There are a lot of zeroes after that (which should be zero) but it seems that the first block is NOT WRITTEN correctly. I do not know if Etcher simply starts with offset zero or finalizes something at the end of the process. We can reproduce this with empty CM3 and with other CM3 with former working images written by other tools. Sometimes Etcher sets this area to 0x00 and the image does not boot. Perhaps always the first 512 or 1024 bytes. The rest is O.K. And perhaps this could also be a problem of other guys with non-working images on USB sticks or…
We do not use the verify option presently, to speed up the process. But we tested this with activated verify and also found at least one CM3 with damaged start area WITHOUT verify error!
I had no time to do further testing, but I expected a failure message with activated verify already at 1% in this case. Does Etcher report verify error only after 100% read? This needs too much time.
Does “Eject after success” have any influence on the last bytes written?

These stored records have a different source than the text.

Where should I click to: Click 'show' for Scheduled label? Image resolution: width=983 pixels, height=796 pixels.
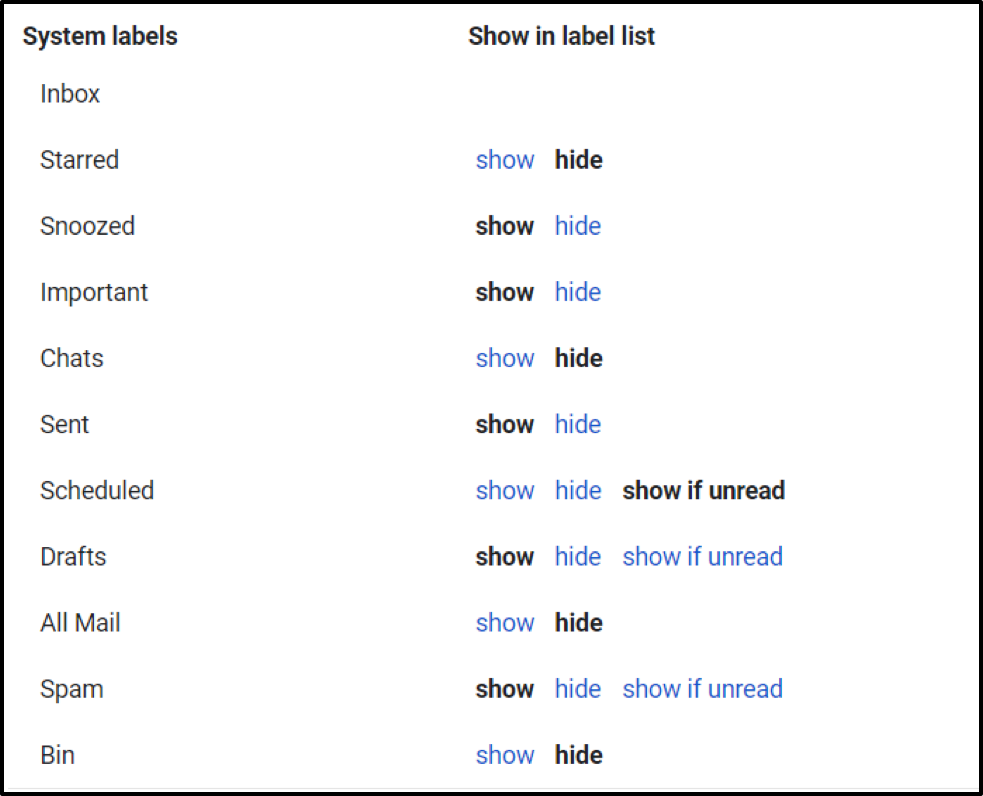click(x=505, y=490)
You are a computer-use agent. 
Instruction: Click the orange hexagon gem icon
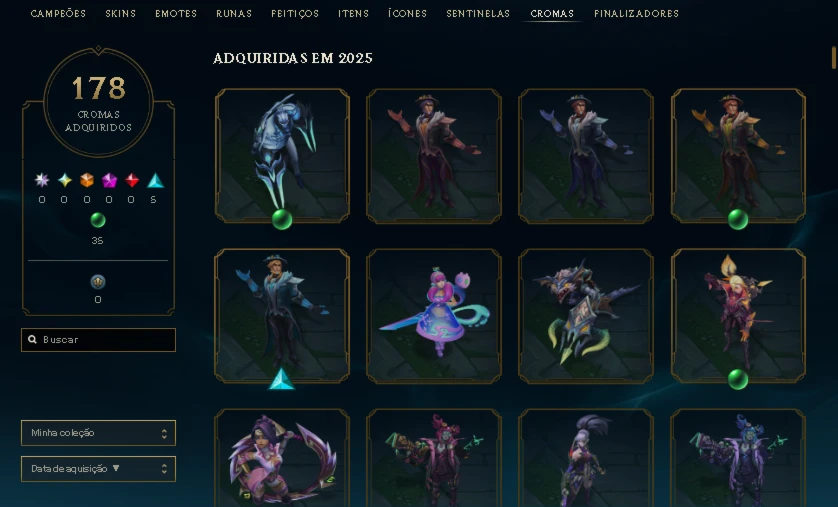click(x=87, y=180)
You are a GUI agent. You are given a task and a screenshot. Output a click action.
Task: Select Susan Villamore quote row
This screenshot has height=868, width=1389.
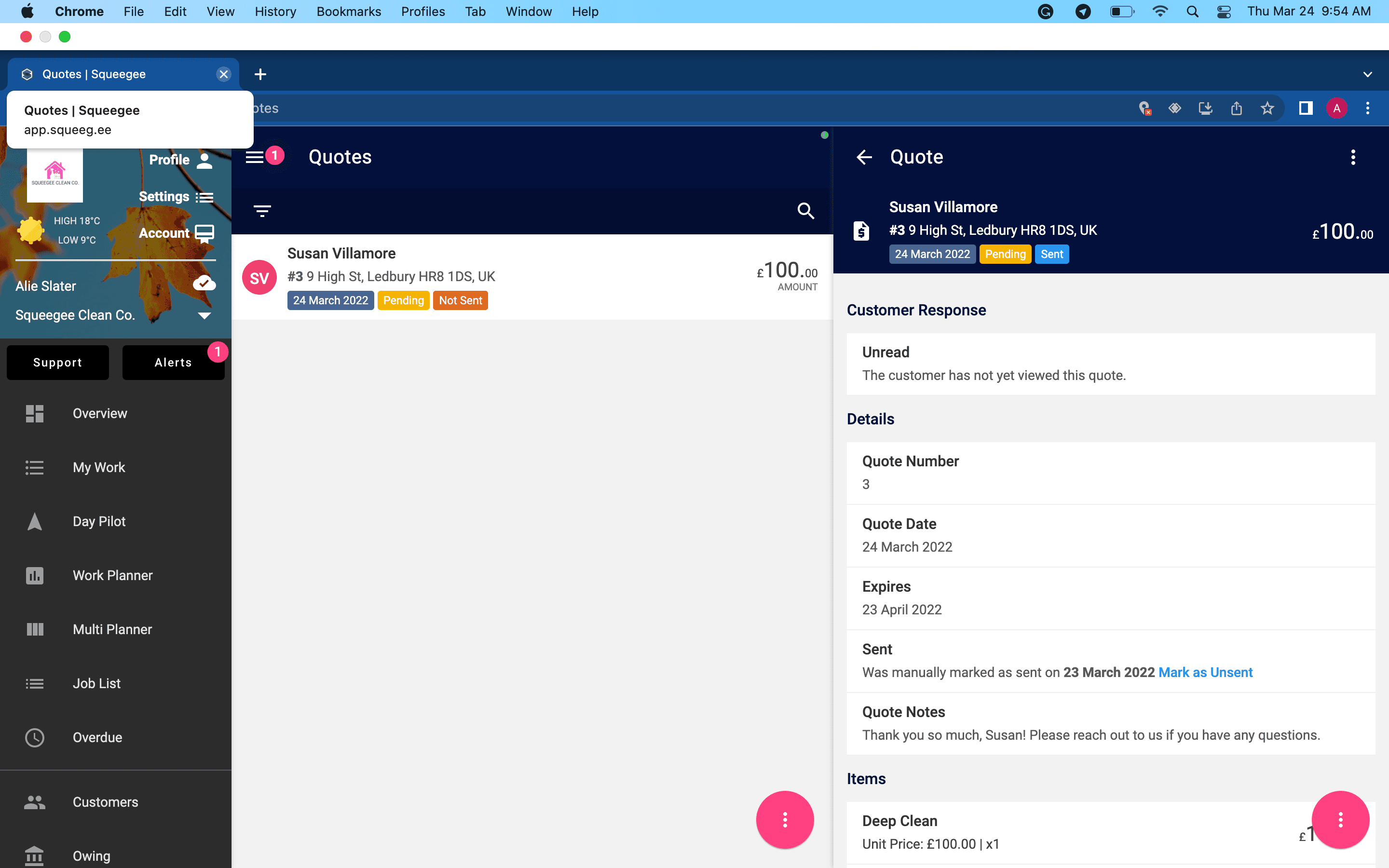[531, 277]
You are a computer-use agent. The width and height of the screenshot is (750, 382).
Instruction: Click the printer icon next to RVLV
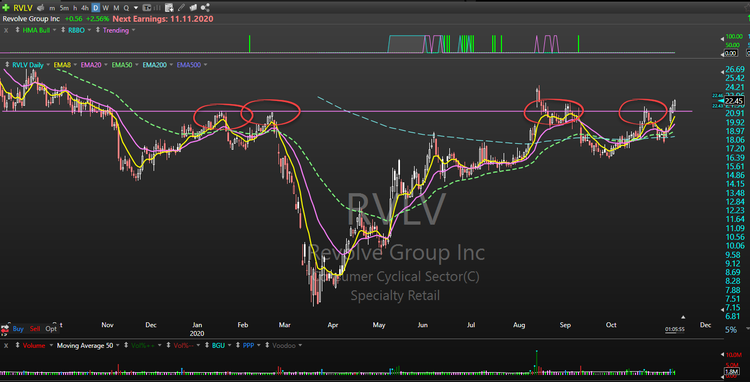(x=41, y=8)
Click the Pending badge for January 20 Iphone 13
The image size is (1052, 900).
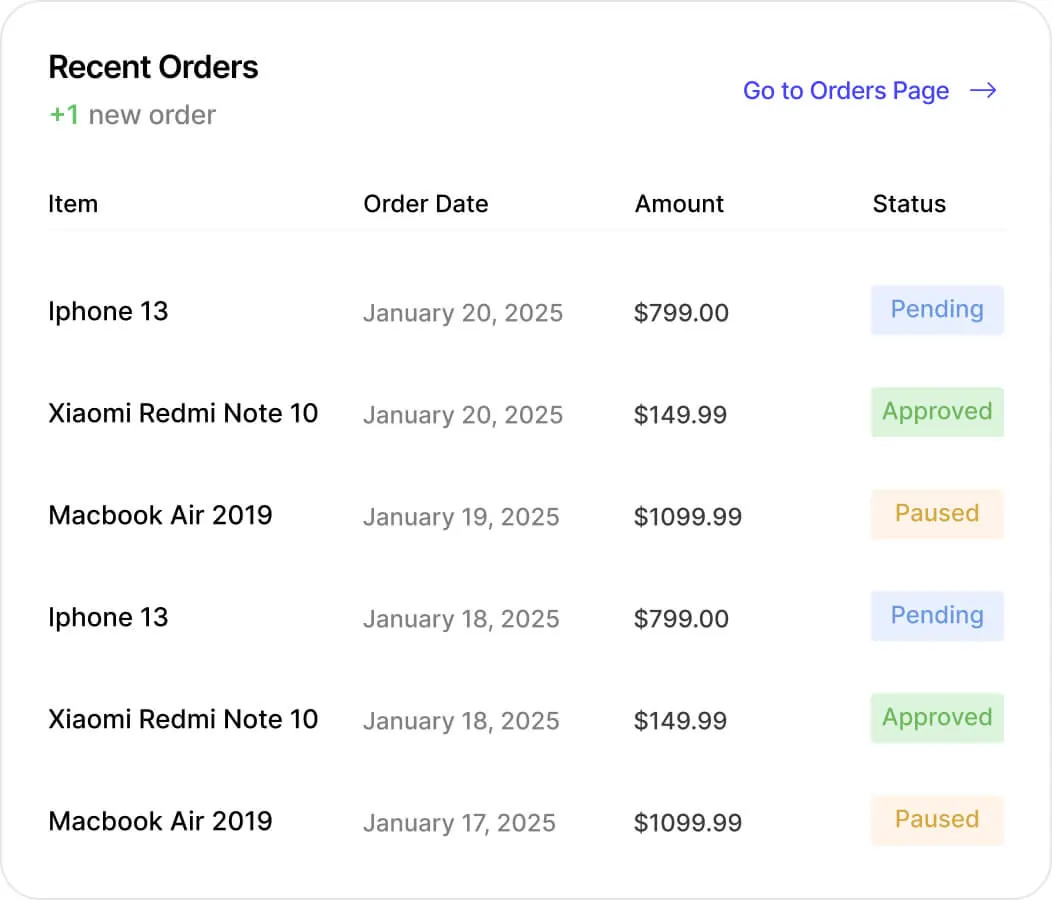coord(937,310)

Perhaps the first block should be written with a delay or something else or deleted and rewritten.
Tomorrow I will send the fdisk output (4 partitions).
ALL “damaged” images show 0x00 in the first bytes (at least 512) in CM3 flash. Fdisk is not able to resolve the 4 partition entries in this case and it is not bootable. The rest of the data is o.k. It did not matter if CM3 was “clean” or already flashed before, but already flashed CM3 show this failure more often than “fresh” CM3. In our image there is some data starting in offset 0x0000 and 0x01b0.

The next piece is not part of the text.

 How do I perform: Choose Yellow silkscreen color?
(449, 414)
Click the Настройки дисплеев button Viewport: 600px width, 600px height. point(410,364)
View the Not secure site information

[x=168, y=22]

I will send the fdisk output of a working image.
We tested on different machines, Win7/10 32/64bit with 1.5.50 and 59.
Presently we test again with verify activated, expecting failure at 1%. We found one CM3 with this failure but without verify error. Is there a write condition after finishing, killing the first block?
Sorry for the delay. We are digging deep into this issue, as we believe it might be hitting other users as well. Our current hypothesis is the following:
Etcher flashes images by zeroing out the partition tables, omitting the first block, writing the rest, and then coming back to the first block at the end. This is a workaround to the fact that we can’t easily get exclusive access over drives on Windows (see https://www.balena.io/blog/the-perils-of-writing-disk-images-on-windows/ for more details).
What we believe is happening is that for some reason, for your image or your CM3 module, we are failing to write the first block. We are going through potential reasons for this, but in the mean-time, can you share the exact byte size of the image you are trying to flash? We believe that some of our block size arithmetic might be going off for that image in particular
I am not 100% sure, but I think using the verify option keeps this block in good shape. We did not use verify and had a lot damaged images. We used verify (and stopped it after 1%) and had no fails.
Perhaps the one with verify we found had another issue.
I do not know if eject (without verify)) also has an effect of the last block. Perhaps a caching problem (last data not written before …).
Thanks for the detailed info. You have a good point about ejecting without verification and caching. We’ll try to reproduce that case ourselves and see what we find.
Is it possible to get the alternative Raspi startup code - which allows faster speeds?
The RPIBoot default is slow (in Windows environment) and yours are a lot faster. Is it possible to use this via command line? Is it provided in the installation somewhere?
Our image is finished in 3:42min by Etcher (without verify). With RPIBoot before starting Etcher it takes 12min+!
Hey there! The custom firmware we sent in Etcher is open source, and you can find it here: https://github.com/balena-io-modules/node-raspberrypi-usbboot/tree/master/blobs. I believe you can point the original rpiboot tool to a custom firmware directory (check the options the support), but we can’t ensure this will work out of the box!